**** Input records ****

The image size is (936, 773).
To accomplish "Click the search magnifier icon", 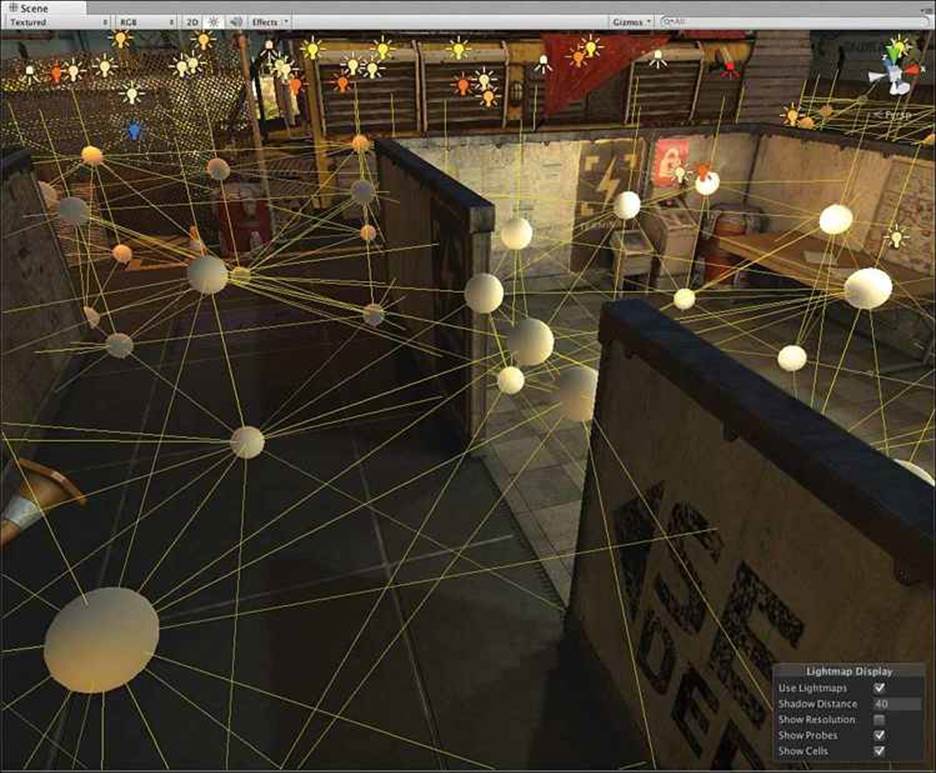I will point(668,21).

****
**** Input records ****

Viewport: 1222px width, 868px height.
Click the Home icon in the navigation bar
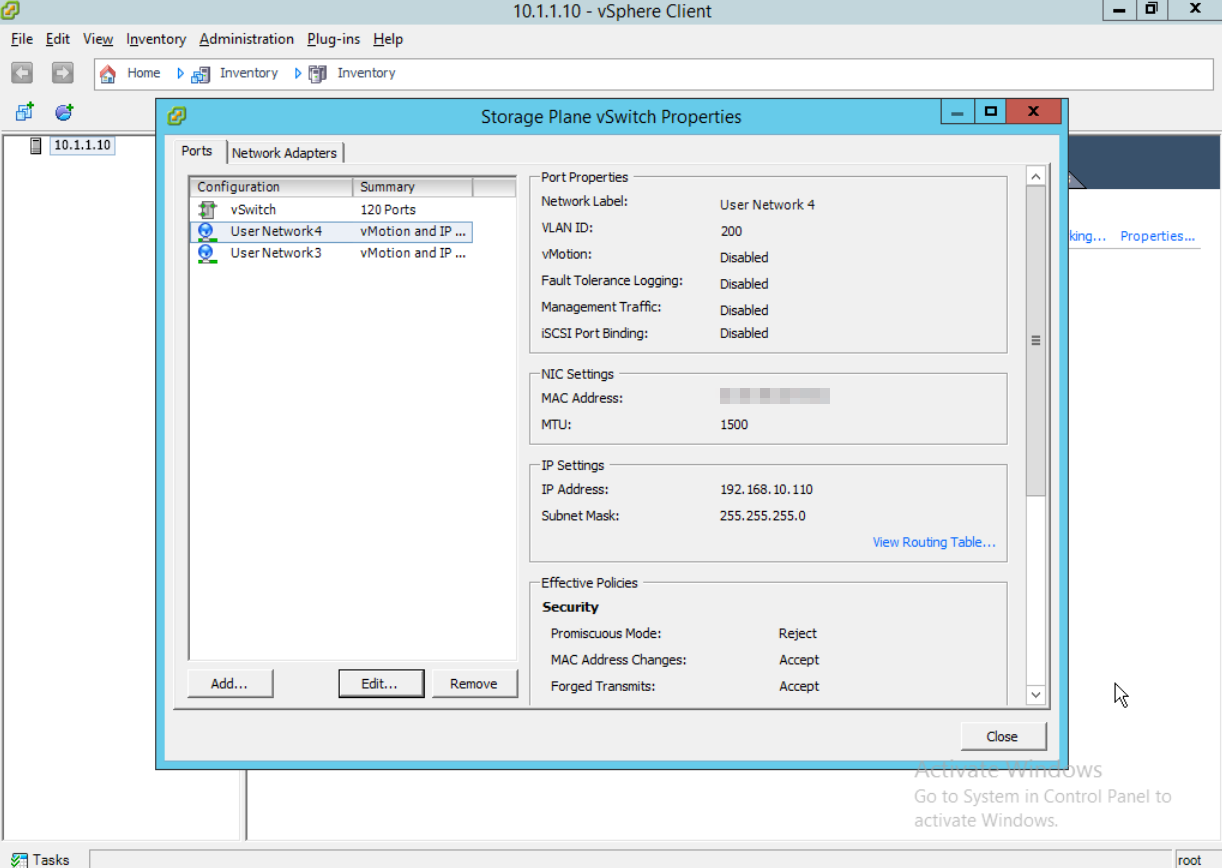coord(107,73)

****
**** Input records ****

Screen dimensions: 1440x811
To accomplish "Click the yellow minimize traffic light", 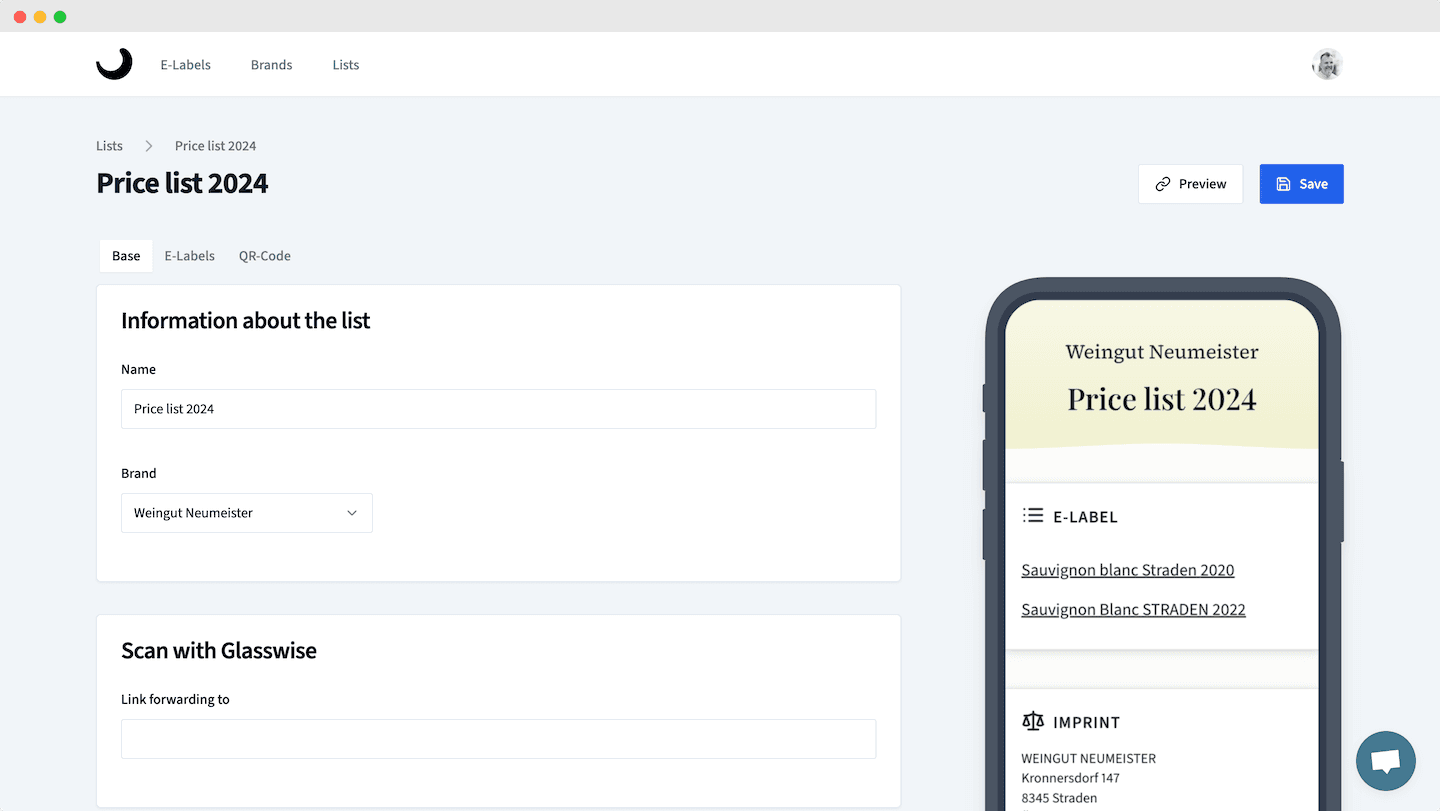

****

- _Your objective_
Would you output the lines above from the line holding "Screen dimensions: 1440x811" up to and including the line holding "the yellow minimize", exactly and only those, with no pictures?

- _Expected answer_
Screen dimensions: 1440x811
To accomplish "Click the yellow minimize traffic light", 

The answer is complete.